Like many of you, I come from a long line of women who worked with fiber with those traditions being passed down through time. (I think that is one of the things that I find so moving.) My grandmother, Edith, was an old fashioned quilter using scraps of fabric and flour sacks to make quilts. Her daughter, my mother, made clothes but was not a quilter. Her interests ran to needlework and knitting. On my father's side, I had a grandmother who was a tatter and did stunning cutwork and an uncle who owned a Swiss lace factory. Me loving fiber arts was predetermined!

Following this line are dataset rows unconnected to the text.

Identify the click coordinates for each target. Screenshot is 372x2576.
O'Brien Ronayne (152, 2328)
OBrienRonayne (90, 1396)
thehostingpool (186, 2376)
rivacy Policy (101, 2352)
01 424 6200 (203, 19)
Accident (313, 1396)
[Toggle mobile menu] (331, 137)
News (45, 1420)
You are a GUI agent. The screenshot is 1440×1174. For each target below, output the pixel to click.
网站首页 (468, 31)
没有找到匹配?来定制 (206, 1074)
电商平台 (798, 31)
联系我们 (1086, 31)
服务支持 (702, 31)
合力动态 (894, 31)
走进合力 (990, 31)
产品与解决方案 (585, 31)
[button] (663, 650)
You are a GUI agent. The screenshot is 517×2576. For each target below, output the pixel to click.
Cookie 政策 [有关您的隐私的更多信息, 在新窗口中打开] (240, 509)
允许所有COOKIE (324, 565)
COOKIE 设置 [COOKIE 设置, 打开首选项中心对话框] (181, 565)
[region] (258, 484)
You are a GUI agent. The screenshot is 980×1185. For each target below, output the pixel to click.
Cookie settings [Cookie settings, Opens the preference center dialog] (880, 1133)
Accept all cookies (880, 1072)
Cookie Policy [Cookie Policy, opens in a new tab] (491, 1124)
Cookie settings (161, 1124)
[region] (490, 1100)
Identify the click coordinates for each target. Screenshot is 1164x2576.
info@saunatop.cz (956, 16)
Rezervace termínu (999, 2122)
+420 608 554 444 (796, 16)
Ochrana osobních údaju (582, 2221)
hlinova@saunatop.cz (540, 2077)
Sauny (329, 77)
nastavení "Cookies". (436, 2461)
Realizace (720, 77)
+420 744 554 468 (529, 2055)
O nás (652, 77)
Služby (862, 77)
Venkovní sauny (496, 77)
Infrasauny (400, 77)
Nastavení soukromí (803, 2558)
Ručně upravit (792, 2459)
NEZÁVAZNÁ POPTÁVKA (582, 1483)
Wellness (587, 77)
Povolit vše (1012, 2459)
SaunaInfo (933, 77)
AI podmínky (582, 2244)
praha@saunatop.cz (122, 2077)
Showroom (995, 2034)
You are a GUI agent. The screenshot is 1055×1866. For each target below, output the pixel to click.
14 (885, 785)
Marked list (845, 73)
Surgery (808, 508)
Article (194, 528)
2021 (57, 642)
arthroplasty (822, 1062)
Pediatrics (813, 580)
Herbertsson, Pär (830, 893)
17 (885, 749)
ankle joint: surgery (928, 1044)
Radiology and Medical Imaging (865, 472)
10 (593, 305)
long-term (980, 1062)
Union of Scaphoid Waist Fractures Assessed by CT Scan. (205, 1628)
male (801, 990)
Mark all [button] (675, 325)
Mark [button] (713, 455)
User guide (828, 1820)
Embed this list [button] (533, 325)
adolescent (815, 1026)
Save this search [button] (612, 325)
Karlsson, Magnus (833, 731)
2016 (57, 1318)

I have always been drawn to the interplay of color and design especially those designs that fool the eye. The elemental layers of a quilt are something that I never tire of studying.

Color draws the eye.

Quilting draws the hand.

The smile that follows is proof that a soul has been touched.

Preparing Your Quilt for Quilting

You have spent hours choosing fabric and patterns, cutting material and sewing and pressing. There are a few simple things you can do to prepare your quilt for quilting to ensure that all your time and work are showcased.


• Backing should be at least 5” larger than the quilt to on all sides. For example, if your quilt is 60x60, your backing should be at least 70x70.

• Quilt top and backing should be pressed.

• Clip loose threads – even those on the back – they can show through the top especially on lighter fabrics.

• Quilt tops and backings should be flat and square. (Check your measurements on top, middle and bottom of the quilt both lengthwise and sideways.)

• Check all seams to make sure they are not loose or open. (Back tacking when adding borders will prevent seams from opening when the top is loaded.)

• If there is a directionality to your quilt, mark the top edge of the top and the backing. This ensures that designs are oriented correctly.

• Selvages may be left on the top and bottom of the backing but should be removed from any seaming done.

• If you are piecing the backing, use a ½” seam. If possible, have the seam run horizontally rather than vertically.